#### [QUOTED PASSAGE]
Pages Write Throttling

 

Sharp Checkpointing has side-effects when throughput of data updates is greater than throughput of physical storage device. Under heavy load of writes, operations per second rate periodically drops to zero:

 

 

 

Image Added

 

When offheap memory accumulates too many dirty pages (pages with data not written to disk yet), Ignite node initiates checkpoint — process of writing сonsistent snapshot of all pages to disk storage. If dirty page is changed during ongoing checkpoint before being written to disk, its previous state is copied to a special data region — checkpoint buffer:

 

 

 

Image Added

 

 

 

Slow storage devices cause long-running checkpoints. And if load is high while checkpoint is slow, two bad things can happen:

 

  • Checkpoint buffer can overflow
  • Dirty pages threshold for next checkpoint can be reached during current checkpoint

 

Any of two events above will cause Ignite node to freeze all updates until the end of current checkpoint. That's why operations/sec graph falls to zero.

 

Since Ignite 2.3, data storage configuration has writeThrottlingEnabled property. If it's enabled, there are two possible situations that can trigger throttling: 

 

  • If checkpoint buffer is being filled too fast. Fill ratio more than 66% triggers throttling.
  • If percentage of dirty pages increases too rapidly

 

If throttling is triggered, threads that generate dirty pages are slowed with LockSupport.parkNanos(). Throttling stops when none of two conditions above is true (or when checkpoint is finished). As a result, node will provide constant operations/sec rate at the speed of storage device instead of initial burst and following long freeze.
There are two approaches to calculate necessary time to park thread: exponential backoff (start with ultra-short park, every next park will be <factor> times longer) and speed-based (collect history of disk write speed measurements, extrapolate it to calculate "ideal" speed and bound threads that generate dirty pages with that "ideal" speed) - Ignite node chooses one of them adaptively. 

 

How to detect that throttling is applied

 

There are two ways to find out that Pages Write Throttling affects data update operations.

#### [STATED EXERCISE A]
Condense the paragraph in the write throttling text that begins "When offheap memory accumulates" into a short list of its main facts.
#### [STATED EXERCISE B]
According to the write throttling text, since which Ignite version has the data storage configuration had the writeThrottlingEnabled property?
#### [STATED EXERCISE C]
Please extract the write throttling text word for word from "There are two approaches" to "of them adaptively.".

#### [DATASET EXTRACT]
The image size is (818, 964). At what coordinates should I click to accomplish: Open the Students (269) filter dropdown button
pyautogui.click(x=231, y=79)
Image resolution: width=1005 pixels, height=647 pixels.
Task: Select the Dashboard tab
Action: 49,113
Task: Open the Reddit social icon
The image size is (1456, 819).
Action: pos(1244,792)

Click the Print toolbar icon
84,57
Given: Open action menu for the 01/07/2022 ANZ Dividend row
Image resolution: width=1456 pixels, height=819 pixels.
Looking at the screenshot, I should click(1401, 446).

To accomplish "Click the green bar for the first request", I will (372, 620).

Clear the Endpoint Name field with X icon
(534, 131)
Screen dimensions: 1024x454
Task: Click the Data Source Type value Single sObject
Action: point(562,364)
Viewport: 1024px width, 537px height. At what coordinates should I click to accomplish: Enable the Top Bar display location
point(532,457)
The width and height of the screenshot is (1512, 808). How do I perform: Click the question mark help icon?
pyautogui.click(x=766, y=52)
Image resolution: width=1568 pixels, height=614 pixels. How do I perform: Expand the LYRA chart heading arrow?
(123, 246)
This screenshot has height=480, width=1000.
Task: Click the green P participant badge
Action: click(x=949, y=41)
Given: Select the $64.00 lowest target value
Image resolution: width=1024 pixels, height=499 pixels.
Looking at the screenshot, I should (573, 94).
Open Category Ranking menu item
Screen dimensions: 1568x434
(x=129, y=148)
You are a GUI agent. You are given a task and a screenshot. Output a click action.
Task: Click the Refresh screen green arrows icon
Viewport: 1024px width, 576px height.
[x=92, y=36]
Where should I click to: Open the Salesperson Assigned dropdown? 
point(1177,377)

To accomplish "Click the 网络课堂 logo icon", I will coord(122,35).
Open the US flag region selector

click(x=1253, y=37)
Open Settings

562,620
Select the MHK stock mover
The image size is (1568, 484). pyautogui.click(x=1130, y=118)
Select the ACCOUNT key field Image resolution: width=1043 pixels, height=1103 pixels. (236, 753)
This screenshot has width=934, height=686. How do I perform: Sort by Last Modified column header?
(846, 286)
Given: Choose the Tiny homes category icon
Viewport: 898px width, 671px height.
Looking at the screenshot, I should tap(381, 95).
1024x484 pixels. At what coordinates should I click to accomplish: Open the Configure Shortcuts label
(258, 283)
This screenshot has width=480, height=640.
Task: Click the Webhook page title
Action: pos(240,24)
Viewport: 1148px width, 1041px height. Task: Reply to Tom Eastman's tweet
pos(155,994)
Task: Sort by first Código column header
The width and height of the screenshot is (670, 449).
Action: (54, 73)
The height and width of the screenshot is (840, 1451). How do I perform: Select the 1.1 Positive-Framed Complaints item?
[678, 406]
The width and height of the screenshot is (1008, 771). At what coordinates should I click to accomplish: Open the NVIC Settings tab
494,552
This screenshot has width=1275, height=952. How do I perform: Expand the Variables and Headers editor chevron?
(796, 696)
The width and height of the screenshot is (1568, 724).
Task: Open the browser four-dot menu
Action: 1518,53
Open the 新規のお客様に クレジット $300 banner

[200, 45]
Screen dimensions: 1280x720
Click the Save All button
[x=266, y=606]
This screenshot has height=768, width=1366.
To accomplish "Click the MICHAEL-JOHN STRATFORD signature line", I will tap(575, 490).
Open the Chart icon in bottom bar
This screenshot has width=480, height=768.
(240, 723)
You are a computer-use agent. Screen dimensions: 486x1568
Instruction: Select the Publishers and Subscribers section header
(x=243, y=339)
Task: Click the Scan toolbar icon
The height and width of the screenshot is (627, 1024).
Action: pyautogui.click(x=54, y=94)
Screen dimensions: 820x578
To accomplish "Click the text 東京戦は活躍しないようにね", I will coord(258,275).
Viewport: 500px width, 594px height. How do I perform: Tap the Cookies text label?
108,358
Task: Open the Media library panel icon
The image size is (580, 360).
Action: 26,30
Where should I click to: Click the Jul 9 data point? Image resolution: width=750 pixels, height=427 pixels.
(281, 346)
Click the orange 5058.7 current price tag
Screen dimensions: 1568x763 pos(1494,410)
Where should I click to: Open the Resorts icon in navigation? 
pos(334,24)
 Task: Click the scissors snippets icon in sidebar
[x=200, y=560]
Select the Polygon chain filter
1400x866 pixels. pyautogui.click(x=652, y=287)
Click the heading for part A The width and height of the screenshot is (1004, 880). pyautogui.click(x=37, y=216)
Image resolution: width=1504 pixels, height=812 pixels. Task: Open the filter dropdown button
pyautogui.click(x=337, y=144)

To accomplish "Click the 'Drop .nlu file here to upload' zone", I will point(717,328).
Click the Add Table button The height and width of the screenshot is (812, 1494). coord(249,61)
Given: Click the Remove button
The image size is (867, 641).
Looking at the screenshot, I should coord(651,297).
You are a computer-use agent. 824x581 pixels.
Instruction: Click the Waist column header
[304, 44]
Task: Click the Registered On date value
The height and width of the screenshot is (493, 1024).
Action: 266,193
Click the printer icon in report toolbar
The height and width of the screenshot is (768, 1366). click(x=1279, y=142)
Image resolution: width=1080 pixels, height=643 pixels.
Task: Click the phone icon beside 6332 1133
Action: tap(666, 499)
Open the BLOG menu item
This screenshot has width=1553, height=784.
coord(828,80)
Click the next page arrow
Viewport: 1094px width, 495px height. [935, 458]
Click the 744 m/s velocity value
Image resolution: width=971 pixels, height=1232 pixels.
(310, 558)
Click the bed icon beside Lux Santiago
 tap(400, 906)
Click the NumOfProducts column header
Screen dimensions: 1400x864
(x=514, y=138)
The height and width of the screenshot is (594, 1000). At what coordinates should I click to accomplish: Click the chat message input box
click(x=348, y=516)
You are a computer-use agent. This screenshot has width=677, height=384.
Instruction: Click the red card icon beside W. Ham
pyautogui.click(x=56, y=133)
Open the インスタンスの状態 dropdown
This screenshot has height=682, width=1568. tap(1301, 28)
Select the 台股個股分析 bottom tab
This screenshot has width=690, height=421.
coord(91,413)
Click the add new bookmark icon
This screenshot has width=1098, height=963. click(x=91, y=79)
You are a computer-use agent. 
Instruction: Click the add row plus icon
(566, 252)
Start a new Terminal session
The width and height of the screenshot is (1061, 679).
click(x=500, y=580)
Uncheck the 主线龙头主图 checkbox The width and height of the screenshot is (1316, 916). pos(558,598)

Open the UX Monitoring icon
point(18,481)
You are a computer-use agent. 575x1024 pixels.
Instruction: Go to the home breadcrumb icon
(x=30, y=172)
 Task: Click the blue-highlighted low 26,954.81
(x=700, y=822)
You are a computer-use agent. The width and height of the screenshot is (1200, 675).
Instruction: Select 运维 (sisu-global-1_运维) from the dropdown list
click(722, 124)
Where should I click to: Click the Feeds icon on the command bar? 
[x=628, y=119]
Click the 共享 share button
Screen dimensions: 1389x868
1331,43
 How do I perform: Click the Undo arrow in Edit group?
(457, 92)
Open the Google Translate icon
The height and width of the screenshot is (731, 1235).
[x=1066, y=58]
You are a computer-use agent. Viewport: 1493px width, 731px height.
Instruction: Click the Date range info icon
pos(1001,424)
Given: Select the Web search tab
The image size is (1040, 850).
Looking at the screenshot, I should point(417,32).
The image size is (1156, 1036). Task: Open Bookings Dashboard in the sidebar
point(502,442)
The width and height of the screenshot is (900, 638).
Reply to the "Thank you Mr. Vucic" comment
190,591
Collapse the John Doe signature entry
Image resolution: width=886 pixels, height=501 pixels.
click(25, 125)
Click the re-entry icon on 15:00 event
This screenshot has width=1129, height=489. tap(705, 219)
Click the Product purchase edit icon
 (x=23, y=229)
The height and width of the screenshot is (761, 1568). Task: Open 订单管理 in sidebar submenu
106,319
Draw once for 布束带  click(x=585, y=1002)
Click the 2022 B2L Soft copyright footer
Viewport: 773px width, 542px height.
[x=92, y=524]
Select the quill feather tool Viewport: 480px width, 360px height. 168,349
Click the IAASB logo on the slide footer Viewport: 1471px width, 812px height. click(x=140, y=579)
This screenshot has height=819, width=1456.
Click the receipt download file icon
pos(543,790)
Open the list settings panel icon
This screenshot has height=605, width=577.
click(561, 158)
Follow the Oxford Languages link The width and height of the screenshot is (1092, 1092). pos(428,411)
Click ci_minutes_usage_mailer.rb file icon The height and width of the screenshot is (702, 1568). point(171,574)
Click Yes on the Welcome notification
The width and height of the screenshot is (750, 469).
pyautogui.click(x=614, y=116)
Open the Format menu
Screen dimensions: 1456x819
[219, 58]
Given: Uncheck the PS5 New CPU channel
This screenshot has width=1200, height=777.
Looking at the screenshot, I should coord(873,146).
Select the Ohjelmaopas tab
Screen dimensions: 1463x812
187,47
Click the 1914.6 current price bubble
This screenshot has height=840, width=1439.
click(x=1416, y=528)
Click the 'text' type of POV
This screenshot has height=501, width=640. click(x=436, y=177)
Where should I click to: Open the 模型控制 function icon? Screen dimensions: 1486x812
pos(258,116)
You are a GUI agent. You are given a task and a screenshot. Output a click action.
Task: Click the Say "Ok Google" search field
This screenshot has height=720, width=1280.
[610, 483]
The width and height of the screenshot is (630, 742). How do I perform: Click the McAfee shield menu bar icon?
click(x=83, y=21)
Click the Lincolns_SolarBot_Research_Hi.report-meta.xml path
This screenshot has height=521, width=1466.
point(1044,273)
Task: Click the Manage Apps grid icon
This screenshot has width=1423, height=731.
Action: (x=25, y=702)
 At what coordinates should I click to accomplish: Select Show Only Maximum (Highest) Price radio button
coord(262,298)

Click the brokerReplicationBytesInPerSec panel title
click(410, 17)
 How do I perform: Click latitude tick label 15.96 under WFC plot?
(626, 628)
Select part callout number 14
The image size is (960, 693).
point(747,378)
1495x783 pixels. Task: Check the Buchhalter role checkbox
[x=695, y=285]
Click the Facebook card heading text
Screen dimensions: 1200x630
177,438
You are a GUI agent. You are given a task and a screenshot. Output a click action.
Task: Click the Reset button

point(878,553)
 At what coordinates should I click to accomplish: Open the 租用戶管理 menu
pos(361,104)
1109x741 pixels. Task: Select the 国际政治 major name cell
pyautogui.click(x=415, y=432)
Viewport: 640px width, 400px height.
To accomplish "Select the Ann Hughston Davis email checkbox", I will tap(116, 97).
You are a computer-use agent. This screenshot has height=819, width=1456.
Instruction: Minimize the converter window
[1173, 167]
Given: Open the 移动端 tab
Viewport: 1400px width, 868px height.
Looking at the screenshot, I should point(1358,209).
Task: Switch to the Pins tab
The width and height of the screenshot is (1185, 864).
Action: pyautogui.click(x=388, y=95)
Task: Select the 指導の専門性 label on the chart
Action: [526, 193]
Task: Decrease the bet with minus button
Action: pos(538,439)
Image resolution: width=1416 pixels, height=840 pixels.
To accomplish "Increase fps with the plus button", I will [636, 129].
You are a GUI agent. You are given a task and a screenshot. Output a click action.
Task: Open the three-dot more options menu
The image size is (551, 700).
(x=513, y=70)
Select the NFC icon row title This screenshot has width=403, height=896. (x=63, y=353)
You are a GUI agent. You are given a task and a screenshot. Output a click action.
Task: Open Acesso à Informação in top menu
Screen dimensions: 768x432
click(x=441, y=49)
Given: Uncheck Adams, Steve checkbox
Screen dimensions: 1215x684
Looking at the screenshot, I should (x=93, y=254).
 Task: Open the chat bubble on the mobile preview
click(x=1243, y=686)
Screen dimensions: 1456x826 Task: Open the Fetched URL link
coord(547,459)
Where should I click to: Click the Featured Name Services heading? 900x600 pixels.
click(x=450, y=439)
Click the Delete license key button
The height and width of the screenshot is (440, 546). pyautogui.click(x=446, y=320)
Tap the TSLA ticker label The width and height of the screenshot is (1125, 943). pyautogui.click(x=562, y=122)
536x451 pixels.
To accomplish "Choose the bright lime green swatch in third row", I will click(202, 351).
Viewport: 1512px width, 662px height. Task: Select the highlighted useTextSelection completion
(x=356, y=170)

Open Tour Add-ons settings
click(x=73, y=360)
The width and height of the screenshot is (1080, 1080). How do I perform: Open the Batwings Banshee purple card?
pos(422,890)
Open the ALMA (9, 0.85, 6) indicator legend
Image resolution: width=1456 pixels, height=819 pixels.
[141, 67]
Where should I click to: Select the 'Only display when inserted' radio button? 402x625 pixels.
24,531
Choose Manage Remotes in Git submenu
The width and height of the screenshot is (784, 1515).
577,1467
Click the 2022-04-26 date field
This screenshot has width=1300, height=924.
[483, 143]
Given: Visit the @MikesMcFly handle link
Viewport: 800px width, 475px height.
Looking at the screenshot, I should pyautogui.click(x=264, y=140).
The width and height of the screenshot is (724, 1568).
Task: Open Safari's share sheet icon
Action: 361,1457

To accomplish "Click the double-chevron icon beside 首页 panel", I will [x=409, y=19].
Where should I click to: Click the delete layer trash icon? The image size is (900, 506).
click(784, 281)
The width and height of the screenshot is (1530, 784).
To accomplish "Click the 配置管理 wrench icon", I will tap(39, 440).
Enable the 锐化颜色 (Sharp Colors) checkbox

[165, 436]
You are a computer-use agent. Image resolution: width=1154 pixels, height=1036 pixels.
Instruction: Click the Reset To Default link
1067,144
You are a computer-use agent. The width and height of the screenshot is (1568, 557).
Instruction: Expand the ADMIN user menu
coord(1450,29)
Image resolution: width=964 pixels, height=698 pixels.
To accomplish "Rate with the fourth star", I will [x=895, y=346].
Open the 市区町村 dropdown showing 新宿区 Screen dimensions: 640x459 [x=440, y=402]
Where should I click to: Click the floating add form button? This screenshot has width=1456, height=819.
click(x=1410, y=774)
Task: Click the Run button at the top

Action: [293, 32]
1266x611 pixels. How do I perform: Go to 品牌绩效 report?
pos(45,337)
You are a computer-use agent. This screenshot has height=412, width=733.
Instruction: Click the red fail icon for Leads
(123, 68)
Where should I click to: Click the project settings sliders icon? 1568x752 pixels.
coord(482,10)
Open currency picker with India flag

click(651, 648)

#### [WORKED ANSWER A]
- An Ignite node starts a checkpoint when offheap memory holds too many dirty pages, which are pages whose data is not yet written to disk.
- A checkpoint writes a consistent snapshot of all pages to disk storage.
- If a dirty page changes during a checkpoint before it is written to disk, its previous state is copied to the checkpoint buffer, a special data region.

#### [WORKED ANSWER B]
Since Ignite 2.3.

#### [WORKED ANSWER C]
There are two approaches to calculate necessary time to park thread: exponential backoff (start with ultra-short park, every next park will be <factor> times longer) and speed-based (collect history of disk write speed measurements, extrapolate it to calculate "ideal" speed and bound threads that generate dirty pages with that "ideal" speed) - Ignite node chooses one of them adaptively.